Many individuals and businesses in the United States rely heavily on credit, including personal loans, mortgages, business loans, car loans and other types of financing. In order to make sure that creditors are willing to continue extending credit, there are laws in place protecting creditor interests.
Many of the laws that exist related to creditors are laws giving creditors a right to go to court and get a civil judgment ordering a defendant to repay a debt that is owed. However, there are also some criminal laws in circumstances where people commit fraud and are charged with a crime under Nevada’s penal code.
One example of a situation where you could be charged with a crime in connection with credit transactions is when you remove or sell property in order to defraud creditors. If you have been accused of engaging in this behavior, you will need to reach out to LV Criminal Defense to talk with a Nevada defense attorney who can help you to fight for the best possible outcome when responding to charges.
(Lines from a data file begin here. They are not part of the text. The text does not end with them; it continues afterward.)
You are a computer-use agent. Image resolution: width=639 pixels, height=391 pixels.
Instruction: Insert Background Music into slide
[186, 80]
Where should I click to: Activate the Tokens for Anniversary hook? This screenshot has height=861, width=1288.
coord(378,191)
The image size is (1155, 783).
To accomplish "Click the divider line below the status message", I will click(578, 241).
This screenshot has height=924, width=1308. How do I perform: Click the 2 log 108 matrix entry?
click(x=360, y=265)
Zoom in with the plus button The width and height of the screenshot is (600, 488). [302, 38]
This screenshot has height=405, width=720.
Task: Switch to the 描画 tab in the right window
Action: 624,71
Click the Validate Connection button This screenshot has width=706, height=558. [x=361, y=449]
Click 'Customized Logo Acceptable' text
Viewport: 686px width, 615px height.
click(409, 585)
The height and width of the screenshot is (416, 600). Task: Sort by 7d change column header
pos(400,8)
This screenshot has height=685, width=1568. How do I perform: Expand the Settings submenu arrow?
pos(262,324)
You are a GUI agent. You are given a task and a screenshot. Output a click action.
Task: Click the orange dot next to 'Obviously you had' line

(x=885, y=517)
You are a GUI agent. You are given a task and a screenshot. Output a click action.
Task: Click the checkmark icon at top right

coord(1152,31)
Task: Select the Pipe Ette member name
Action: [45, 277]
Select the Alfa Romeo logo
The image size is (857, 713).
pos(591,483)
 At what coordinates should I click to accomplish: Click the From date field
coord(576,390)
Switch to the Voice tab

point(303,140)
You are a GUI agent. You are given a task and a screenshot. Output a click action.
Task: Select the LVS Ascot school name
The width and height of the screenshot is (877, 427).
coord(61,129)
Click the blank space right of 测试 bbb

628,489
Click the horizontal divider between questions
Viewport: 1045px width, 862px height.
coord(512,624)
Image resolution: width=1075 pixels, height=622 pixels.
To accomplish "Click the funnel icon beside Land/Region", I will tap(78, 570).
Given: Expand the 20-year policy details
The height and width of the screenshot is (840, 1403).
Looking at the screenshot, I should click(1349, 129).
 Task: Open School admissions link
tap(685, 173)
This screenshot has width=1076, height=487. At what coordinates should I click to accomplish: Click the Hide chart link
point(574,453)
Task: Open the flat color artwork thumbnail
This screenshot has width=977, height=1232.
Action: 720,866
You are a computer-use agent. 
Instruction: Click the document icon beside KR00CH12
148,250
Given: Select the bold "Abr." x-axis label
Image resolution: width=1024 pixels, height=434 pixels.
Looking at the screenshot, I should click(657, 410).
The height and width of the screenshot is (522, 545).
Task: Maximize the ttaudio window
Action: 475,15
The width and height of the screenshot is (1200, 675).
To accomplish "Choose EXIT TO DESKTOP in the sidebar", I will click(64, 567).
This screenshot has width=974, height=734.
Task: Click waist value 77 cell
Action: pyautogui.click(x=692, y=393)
LV Criminal Defense can provide the help and support that you need to respond to accusations against you and fight charges that could result in jail time and other consequences. To find out more about how our firm can provide you with help when you’ve been accused of removal or sale of the property to defraud creditors, you should give us a call today.
Nick Wooldridge has a long track record of representing clients accused of serious federal and state crimes in Nevada.
Nevada laws on the removal or sale of the property to defraud creditors are found within the Nevada Revised Statute section 205.350. The relevant statute is within the chapter of Nevada’s penal code that deals with fraud and false pretenses crimes.
The statute defines the offense and imposes penalties. According to N.R.S. 205.350, any debtor can be charged with a crime for fraudulently removing his or her property from the state of Nevada with intent to defraud, hinder, or delay credits from exercising their lawful rights, claims, or demands.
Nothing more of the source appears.